EXCERPT TO READ:
┏━━
Stories of Change
Ma Nang and her family enjoy lunch together. Photo: CWS
CWS efforts in Myanmar positively impacted 28,685 people last year.
In Myanmar, providing for “our children, who are our hope and our future”
Nang Aye Khaing – commonly referred to as Ma Nang – is 38 and lives in Auk Htone village in Southwest Myanmar with her husband U Aung Min. They have three children: a 17-year-old daughter and 11- and five-year-old sons.
The family runs a small grocery store and basket weaving business from their home which, alarmingly, has lost six acres of arable land due to erosion caused by the Ayeyarwady River. This means that the family has become quite poor and, because of their situation, Ma Nang was invited to join newly introduced CROP development activities for especially vulnerable families in her community.
A key introductory activity was one that Ma Nang could have benefited from a long time ago for her older children: information sharing on nutrition. She is still happy to learn now and apply what she is learning to help her five year old, who is already benefiting. She says, “I have learned more about how better nutrition is important for child growth and development at all life stages, and of course I want my children to grow up healthy. So what I have learned about disease prevention and personal hygiene, in addition to what I now know about good nutrition, is also all important to us all. I have shared new information with my whole family and we practice being more healthy at home: hand-washing before and after meals and after using the toilet, for example. And we eat as well as we can, especially now that I am part of a Self Help Group for home gardening and chicken raising – thanks to help from CWS.”
As a Group leader, Ma Nang has big plans to organize monthly meetings among 26 mothers in her village and to reinforce the good hygiene and nutrition lessons she has already learned for, as she told us, “our children, who are our hope and future”. She also said, “We are committed to continue home gardening and chicken-raising and to share our knowledge and skills with other families.”
┗━━
RECORDS PROVIDED:
┏━━
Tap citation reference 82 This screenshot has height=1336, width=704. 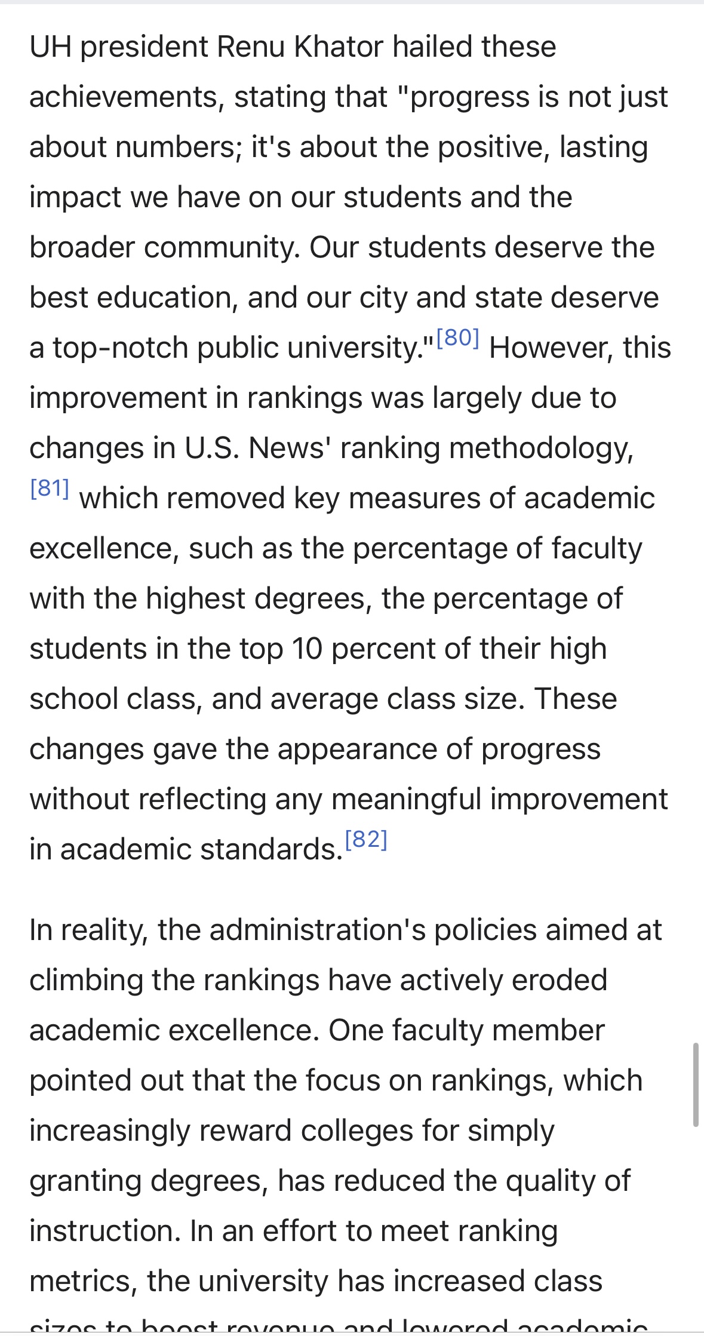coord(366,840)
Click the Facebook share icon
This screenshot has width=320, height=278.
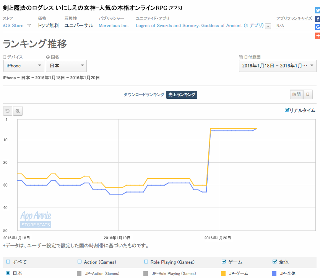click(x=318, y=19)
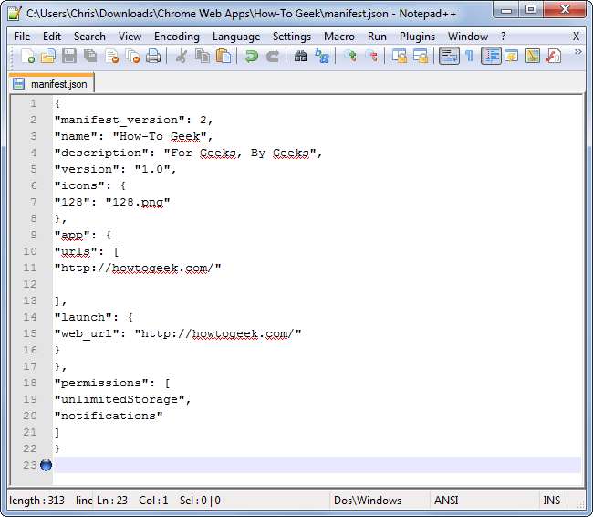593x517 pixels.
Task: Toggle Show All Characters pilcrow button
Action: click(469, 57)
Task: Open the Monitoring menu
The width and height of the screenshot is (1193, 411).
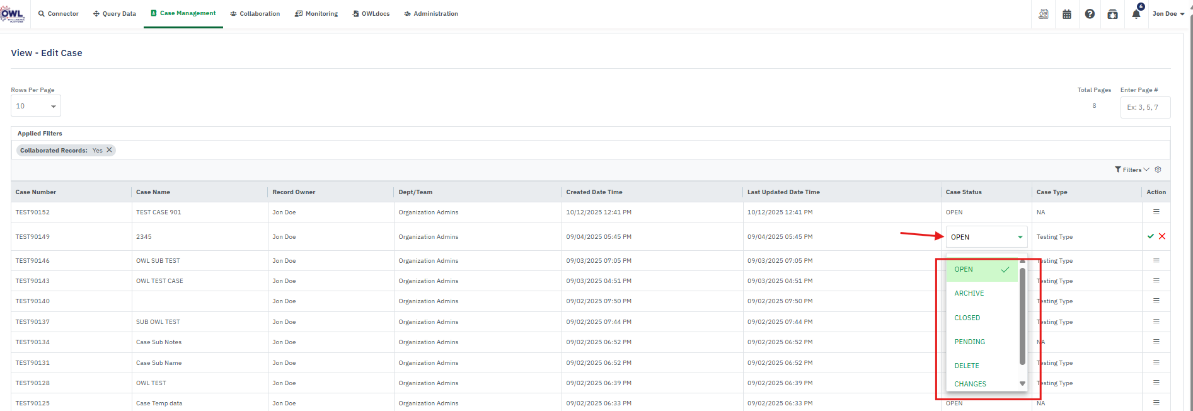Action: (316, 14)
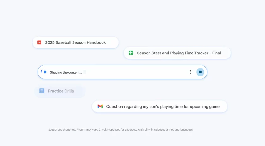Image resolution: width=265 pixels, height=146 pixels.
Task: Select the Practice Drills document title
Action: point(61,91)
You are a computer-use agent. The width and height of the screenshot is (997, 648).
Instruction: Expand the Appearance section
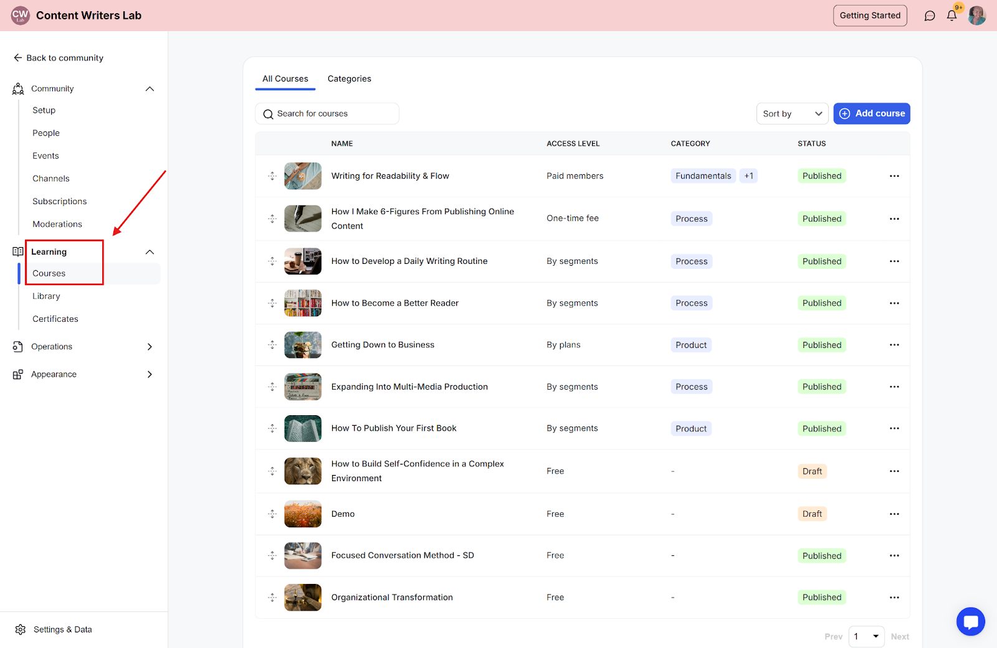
┗━━
TASKS TO CARRY OUT:
- 1) In the story about Ma Nang, quote the passage starting with "Nang Aye Khaing" and going on through "in her community.".
- 2) According to the story about Ma Nang, how much arable land has her family lost to erosion?
- 3) Shorten the paragraph of the story about Ma Nang that begins "The family runs a small grocery store" and keep its main facts.

EXERCISE ANSWERS:
- 1)
Nang Aye Khaing – commonly referred to as Ma Nang – is 38 and lives in Auk Htone village in Southwest Myanmar with her husband U Aung Min. They have three children: a 17-year-old daughter and 11- and five-year-old sons.
The family runs a small grocery store and basket weaving business from their home which, alarmingly, has lost six acres of arable land due to erosion caused by the Ayeyarwady River. This means that the family has become quite poor and, because of their situation, Ma Nang was invited to join newly introduced CROP development activities for especially vulnerable families in her community.

- 2) Six acres, lost to erosion caused by the Ayeyarwady River.

- 3) The family runs a small grocery store and basket weaving business from home. Erosion from the Ayeyarwady River has cost them six acres of arable land and left them quite poor. Because of this, Ma Nang was invited to join newly introduced CROP development activities for especially vulnerable families in her community.